**AIM OF THE TASK:** The full listing is to be transcribed exactly, with each picture left out.
+===+
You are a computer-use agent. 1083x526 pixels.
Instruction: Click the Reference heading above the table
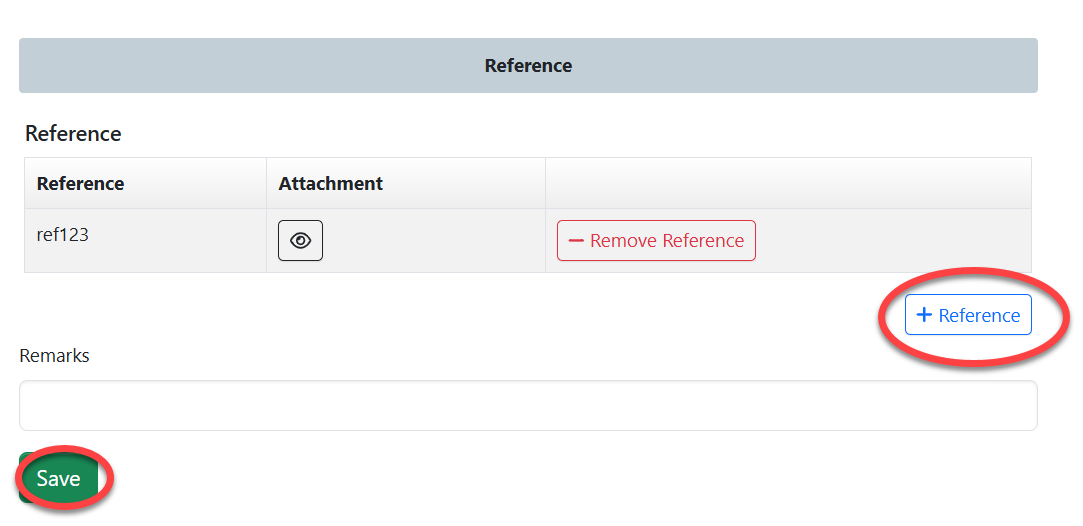coord(73,134)
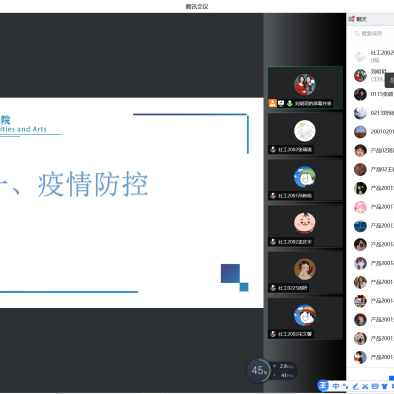
Task: Switch to the 聊天 chat tab
Action: pos(358,19)
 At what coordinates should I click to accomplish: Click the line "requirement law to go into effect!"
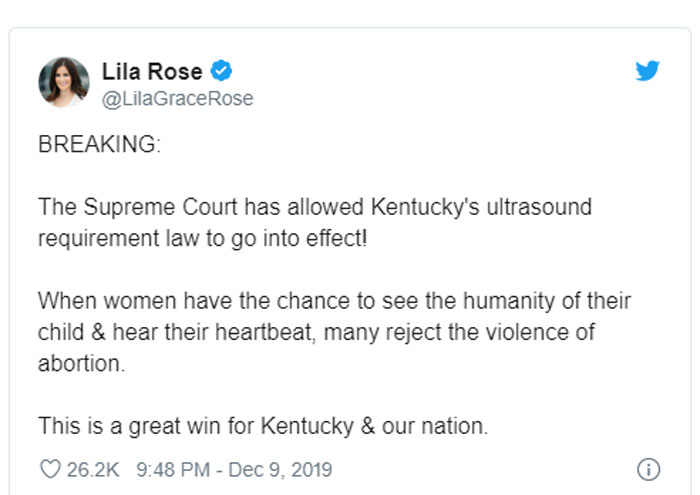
+===+
**WRITTEN RESPONSE:**
You are a computer-use agent. 1083x526 pixels.
Instruction: Click the Reference heading above the table
coord(73,134)
Task: Switch to the 聊天 chat tab
Action: pos(358,19)
 At what coordinates should I click to accomplish: Click the line "requirement law to go into effect!"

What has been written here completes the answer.